Puis arrive la Hellraiser, véritable icône du metal des années 2000. Avec son esthétique marquée et sa puissance sonore, elle devient l’arme de choix d’une génération entière de guitaristes. La Hellraiser symbolise la montée en puissance de Schecter dans le metal moderne : une guitare pensée pour les accordages bas, les rythmiques lourdes et les scènes intenses.
Dans un registre plus technique, la Blackjack ATX s’impose comme un modèle culte pour les musiciens exigeants. Son caractère sombre, sa précision et sa réactivité en font une référence pour les amateurs de metalcore et de prog moderne. Elle illustre la capacité de Schecter à proposer des instruments sans compromis.
Impossible aussi d’ignorer la Synyster Gates Custom, l’un des modèles signature les plus visibles de la marque. Avec son design flamboyant et son identité sonore explosive, elle incarne l’esthétique Schecter des années 2000 et contribue à faire connaître la marque auprès d’un public jeune et passionné.

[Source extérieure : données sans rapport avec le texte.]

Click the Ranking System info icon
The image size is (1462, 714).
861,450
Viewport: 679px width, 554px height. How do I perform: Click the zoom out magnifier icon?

Et puis vient le présent. Pour célébrer ses 50 ans, Schecter dévoile la Custom Shop CET 50th Anniversary, une pièce produite en série très limitée. Plus qu’un simple modèle anniversaire, c’est une synthèse de tout ce que la marque a appris depuis 1976 : un instrument haut de gamme, élégant, pensé pour rendre hommage à l’héritage artisanal des débuts tout en affirmant la maîtrise moderne du Custom Shop. Une guitare qui ne cherche pas à impressionner par la démesure, mais par la finesse et la cohérence de sa conception.
Avec cette CET anniversaire, Schecter rappelle qu’elle n’a jamais cessé d’évoluer. Une marque capable de créer des instruments accessibles, puissants, modernes… mais aussi des pièces d’exception qui racontent cinquante ans d’histoire.
Article paru dans le numéro 379 de Guitar Part.